Intercontinental Hotels Group has delivered profits ahead of expectations after Revenue per available room - a key measure of a hotels' performance - increased globally at 3.9 pct at constant currency.
Total revenue for first half year was £5.6 bn up 9 pct on last year's recession:
"As anticipated, occupancy drove RevPAR increases, with business travellers returning in greater numbers." said Andrew Cosslett, Chief Executive of the Group, "Rates are now stabilising across the world, with most markets seeing rate growth towards the end of the first half."
The group now hopes with over 132 hotels in China, and 148 in the pipeline, the 'emerging market' can be a key driver of business.

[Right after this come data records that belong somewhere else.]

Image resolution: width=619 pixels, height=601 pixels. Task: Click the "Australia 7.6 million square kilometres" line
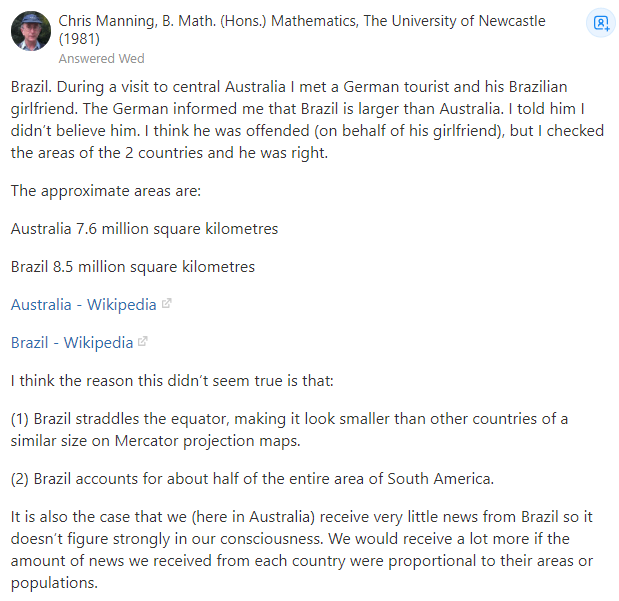pyautogui.click(x=144, y=229)
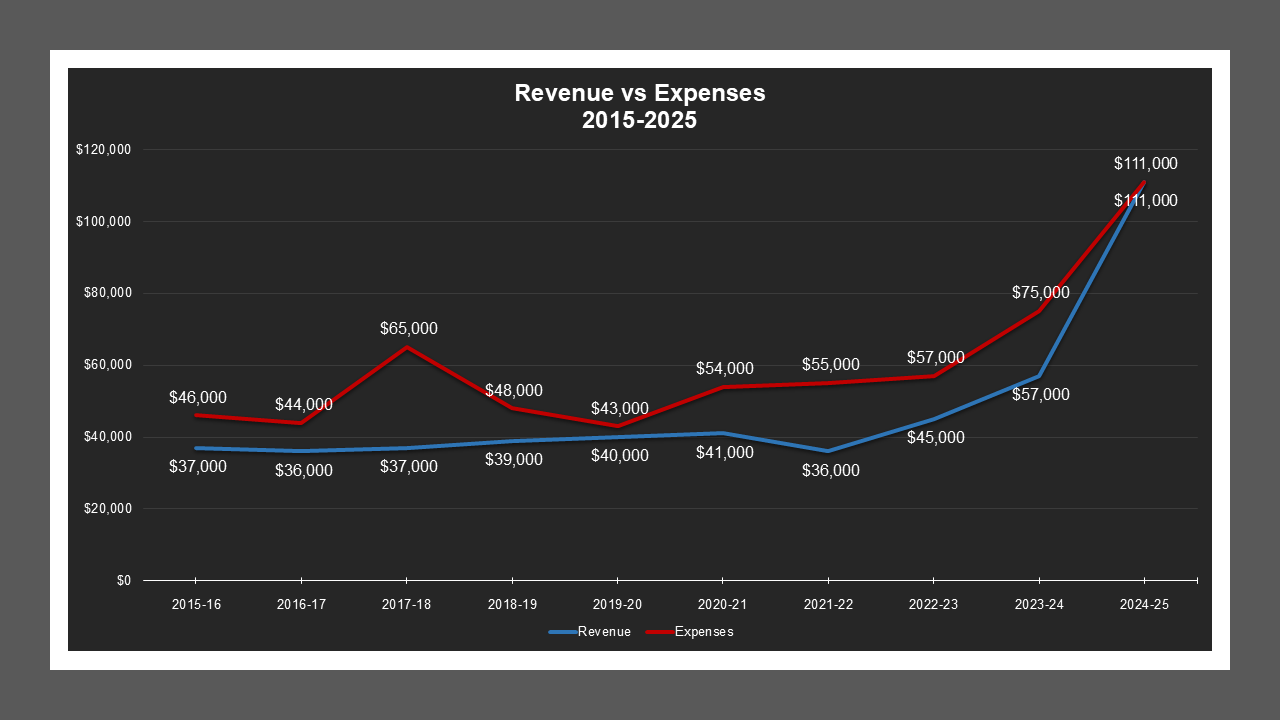Click the Revenue vs Expenses chart title
Viewport: 1280px width, 720px height.
639,106
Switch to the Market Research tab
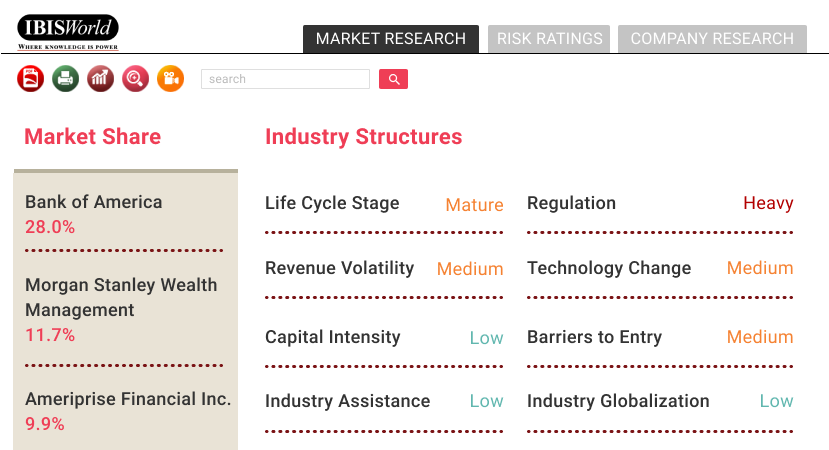829x450 pixels. [391, 39]
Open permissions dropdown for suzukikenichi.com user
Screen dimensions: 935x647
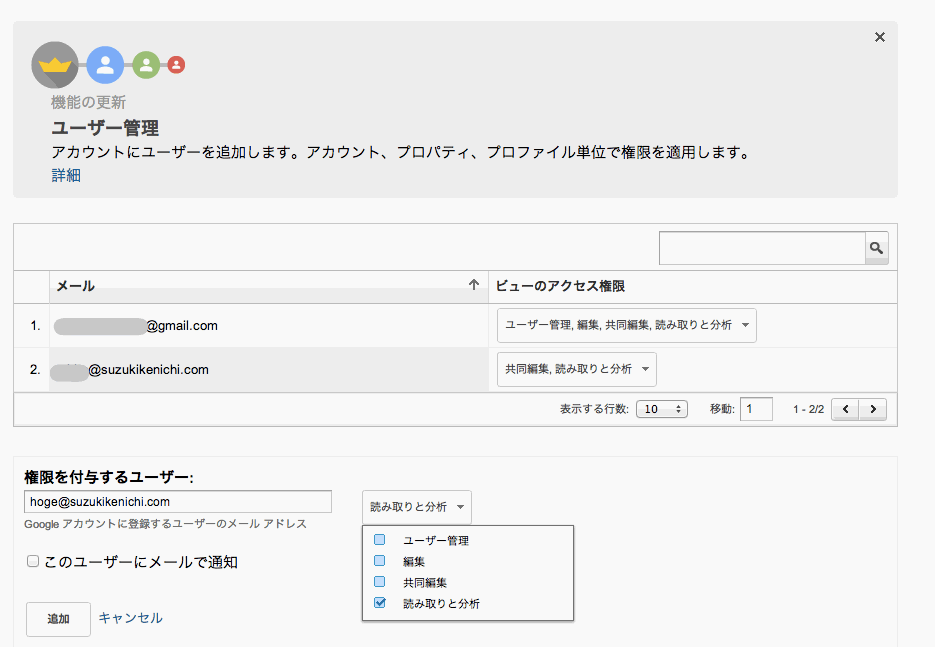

Turnover there - boosted by the Shanghai Expo - doubled to $35 million.
Since the recession, the Yuan has gained 30 pct against other currencies and the fastest growing economy has begun to look for ways to spend, and Cosslett hopes the company will benefit from their newfound richness.
"The quality of these new hotels is exceptionally high, particularly in China where both our pipeline and system of open hotels are skewed towards more upscale developments." said Cosslett.
"These efforts put us in great shape to increase share in what is now a rising market." he added.
Intercontinental Buckhead, meanwhile, was sold - the American, Atlanta Hotel parted with for $105 million to 'reduce capital intensity' whilst interim dividend was up 5% to 12.8¢ equivalent to 8.0p at the closing exchange rate on 6 August 2010.
"The medium to long earnings power of IHG remains compelling," said London-based Nomura analyst Simon Larkin who has a "buy" rating on the company and 4 percent increase in revpar estimated vs. 3.9pct actual.
Bank of America/Merrill Lynch however have a 'underperform' on the shares after:
"H1 results show a mainly occupancy led recovery is gaining momentum."
"We leave our forecasts unchanged as we are nervous about macro economic conditions, now forecast fewer rooms on average and expect staff costs to rise as recovery continues." said analyst Ian Rennardson.